- Text to read -

——

Review and Photos by Greg Smith
SOUTHBURY, CONN. – The Westchester Glass Club tried something new this year in presenting its annual Collectors Show and Sale May 25 at the Heritage Hotel within the Heritage Village complex, a sprawling 3,500-resident-strong retirement community in the top left corner of New Haven County. Seventeen dealers were on hand to present their expertise in a range of areas within the genre, which ranged from brilliant-cut; depression; carnival; art glass Victorian; contemporary studio; and early American blown, pressed, cut and more.
This year’s show was an intimate exhibition. Years past had seen the event sprawled around the large open floor of the Greenwich Civic Center in Old Greenwich, Conn., while this year’s event moved its way into a conference room at the hotel, exchanging an open and airy feeling for a tight-knit, table-top buffet that was engaging and fast-paced.
“We needed to do something,” Alan Adams, co-president and co-show manager said. “The last two years, the gate has been down. And if the show isn’t somewhat crowded, people don’t tend to buy.”
Certainly moving into a smaller venue helped with the optics. And the target demographic in a retirement community aligns with the show’s attendees in the past. “Young people just aren’t buying,” Adams remarked. Devoted glass collectors and showgoers who had attended the event in any of its past 40-plus iterations – it has been going since 1976 – would seek the show out and move with it, the idea was.
The show recorded a 30 percent increase in the gate this year. “A step in the right direction,” Adams said.
New York dealer Rob Korn exhibited a colorful display of Victorian art glass from the 1880s through 1910. “The latest I will do is the carnival glass,” Korn said. “The color just blows me away. It was amazing, in 1883, to get that color.” He featured a number of tumblers in varying colors, including white, blue, Vaseline, cranberry and green.

——

- Provided data -
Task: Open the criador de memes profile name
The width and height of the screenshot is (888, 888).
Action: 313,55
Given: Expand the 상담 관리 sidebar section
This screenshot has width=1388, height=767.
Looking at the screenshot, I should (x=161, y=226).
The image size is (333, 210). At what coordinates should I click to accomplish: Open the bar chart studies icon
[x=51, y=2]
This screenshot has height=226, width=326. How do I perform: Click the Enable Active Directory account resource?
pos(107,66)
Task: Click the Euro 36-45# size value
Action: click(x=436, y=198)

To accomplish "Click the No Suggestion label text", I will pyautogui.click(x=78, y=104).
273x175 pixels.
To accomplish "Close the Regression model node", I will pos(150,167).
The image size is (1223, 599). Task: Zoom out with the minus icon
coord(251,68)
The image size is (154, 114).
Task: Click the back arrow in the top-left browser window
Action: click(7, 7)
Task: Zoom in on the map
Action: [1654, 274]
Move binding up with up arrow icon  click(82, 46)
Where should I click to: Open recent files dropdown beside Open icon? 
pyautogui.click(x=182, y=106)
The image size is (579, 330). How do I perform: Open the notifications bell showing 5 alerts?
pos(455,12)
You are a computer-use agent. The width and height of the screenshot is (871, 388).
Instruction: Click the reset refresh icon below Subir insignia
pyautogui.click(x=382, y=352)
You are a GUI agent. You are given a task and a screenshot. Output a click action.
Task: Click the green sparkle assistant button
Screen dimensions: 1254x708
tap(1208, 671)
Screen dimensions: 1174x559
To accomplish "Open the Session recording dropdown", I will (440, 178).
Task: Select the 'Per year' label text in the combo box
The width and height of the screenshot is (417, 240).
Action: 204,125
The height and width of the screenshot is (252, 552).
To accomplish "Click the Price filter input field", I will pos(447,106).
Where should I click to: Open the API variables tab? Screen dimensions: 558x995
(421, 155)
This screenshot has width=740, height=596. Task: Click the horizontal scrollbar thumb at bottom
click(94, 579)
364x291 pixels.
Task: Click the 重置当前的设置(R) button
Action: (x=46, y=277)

——

- Required work -
Can you write out the passage of the glass show review above, beginning at the words "The show recorded" and stopping after "cranberry and green."?

- Answer for the task -
The show recorded a 30 percent increase in the gate this year. “A step in the right direction,” Adams said.
New York dealer Rob Korn exhibited a colorful display of Victorian art glass from the 1880s through 1910. “The latest I will do is the carnival glass,” Korn said. “The color just blows me away. It was amazing, in 1883, to get that color.” He featured a number of tumblers in varying colors, including white, blue, Vaseline, cranberry and green.